Current Ph.D. Students  

• Hwayeon Ryu  
• Ioannis Sgouralis  
• Yi Li  

Postdocs Mentored

• Aniel Nieves-Gonzales (January 1, 2011 - present)  
• Natasha Savage (October 18, 2010 - present)  
• Karin Leiderman (August 01, 2010 - present)  
• Jing Chen (March 1, 2009 - May 14, 2010)  
• Elizabeth L. Bouzarth (August 1, 2008 - July 31, 2011)  
• Amal El Moghraby (July 1, 2008 - May 31, 2009)  
• Milagros Loreto (August 01, 2007 - August 31, 2008)  

Recent Publications   (More Publications)
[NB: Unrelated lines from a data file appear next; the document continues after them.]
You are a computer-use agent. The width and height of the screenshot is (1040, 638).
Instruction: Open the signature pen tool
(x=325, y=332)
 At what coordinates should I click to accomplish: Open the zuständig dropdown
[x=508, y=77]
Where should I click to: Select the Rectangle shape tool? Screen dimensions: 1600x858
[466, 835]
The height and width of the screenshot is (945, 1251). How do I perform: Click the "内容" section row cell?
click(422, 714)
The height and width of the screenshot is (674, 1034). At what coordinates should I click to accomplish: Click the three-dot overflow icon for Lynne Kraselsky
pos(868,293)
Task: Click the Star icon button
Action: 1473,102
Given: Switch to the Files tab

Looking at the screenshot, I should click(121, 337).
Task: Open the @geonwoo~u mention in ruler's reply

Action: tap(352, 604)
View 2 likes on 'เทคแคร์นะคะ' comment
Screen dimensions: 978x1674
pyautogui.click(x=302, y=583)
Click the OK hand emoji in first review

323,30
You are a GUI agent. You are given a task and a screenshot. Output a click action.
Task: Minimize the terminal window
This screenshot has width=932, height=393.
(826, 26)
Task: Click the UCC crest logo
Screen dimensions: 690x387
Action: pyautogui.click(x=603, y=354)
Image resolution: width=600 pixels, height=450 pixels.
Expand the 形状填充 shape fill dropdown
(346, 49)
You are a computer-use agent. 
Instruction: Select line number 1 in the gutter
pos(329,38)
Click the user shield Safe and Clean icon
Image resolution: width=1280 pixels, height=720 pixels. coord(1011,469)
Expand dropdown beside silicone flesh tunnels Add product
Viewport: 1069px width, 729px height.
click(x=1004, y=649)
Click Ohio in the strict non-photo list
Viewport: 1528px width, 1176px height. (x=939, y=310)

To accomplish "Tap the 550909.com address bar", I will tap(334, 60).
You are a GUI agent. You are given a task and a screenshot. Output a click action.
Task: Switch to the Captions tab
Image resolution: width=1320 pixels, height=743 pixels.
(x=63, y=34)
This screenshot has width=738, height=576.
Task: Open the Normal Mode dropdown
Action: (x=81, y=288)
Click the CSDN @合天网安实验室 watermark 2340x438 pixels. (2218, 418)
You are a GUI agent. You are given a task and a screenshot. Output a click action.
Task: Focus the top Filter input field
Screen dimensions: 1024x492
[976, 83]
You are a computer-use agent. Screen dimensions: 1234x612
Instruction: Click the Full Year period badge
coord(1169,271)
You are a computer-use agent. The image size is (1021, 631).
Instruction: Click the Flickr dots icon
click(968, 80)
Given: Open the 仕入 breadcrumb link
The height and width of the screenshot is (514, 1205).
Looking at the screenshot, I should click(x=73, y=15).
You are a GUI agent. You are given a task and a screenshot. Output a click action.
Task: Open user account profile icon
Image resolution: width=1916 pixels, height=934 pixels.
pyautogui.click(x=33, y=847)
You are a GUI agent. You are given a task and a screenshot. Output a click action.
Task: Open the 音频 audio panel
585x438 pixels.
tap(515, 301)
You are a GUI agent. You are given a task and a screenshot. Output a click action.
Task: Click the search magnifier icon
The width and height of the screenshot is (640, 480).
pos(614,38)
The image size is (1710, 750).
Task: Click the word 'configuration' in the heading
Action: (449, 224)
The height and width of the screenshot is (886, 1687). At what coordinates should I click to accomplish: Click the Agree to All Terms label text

1. Gene Hou, Jin Wang, and Anita T. Layton, Numerical methods for fluid-structure interaction – a review, Comm Comput Phys, vol. 12 (2012), pp. 337-377
2. Anita T. Layton and J. Thomas Beale, A partially implicit hybrid method for computing interface motion in Stokes flow, Discrete and Continuous Dynamical Systems B, vol. 17 (2012), pp. 1139-1153
3. Anita T. Layton, John Stockie, Zhilin Li, and Huaxiong Huang (editors), Fluid Motion Driven by Immersed Structures, A special issue of Commun Comput Phys, vol. 2 (2012)
4. Anita T. Layton, Philip Pham, and Hwa-Yeon Ryu, Signal transduction in a compliant short loop of Henle, Int J Numer Methods Biomed Eng, vol. 28 no. 3 (2012), pp. 369-380
5. Natasha S. Savage, Anita T. Layton, and Daniel J. Lew, Mechanistic mathematical model of polarity in yeast, Mol Biol Cell, in press (Accepted, 2012)

Recent Grant Support

• Modeling Solute Transport and Urine Concentrating Mechanism in the Rat Kidney, National Institutes of Health, 2010/08-2015/07.      
• EMSW21-RTG: Enhanced Training and Recruitment in Mathematical Biology,, National Science Foundation, 2010/07-2015/07.      
• EMSW21-RTG: Enhanced Training and Recruitment in Mathematical Biology, National Science Foundation, DMS-0943760, 2010/09-2014/08.      
• Mathematical Model of Vascular and Tubular Transport in the Rat Outer Medulla, National Institutes of Health, 2009/07-2013/06.      
• Modeling Fluid Dynamics and Solute Transport in Modeling Fluid Dynamics and Solute Transport in the Kidney, National Science Foundation, 2007/08-2011/07.      
• Workshop on Fluid Motion Driven by Immersed Structures: Analysis, Computation, and Applications, National Science Foundation, 2010/08-2011/07.      
• FAN 2010: Conference on Fluid dynamics, Analysis and Numerics, National Science Foundation, 2010/04-2011/03.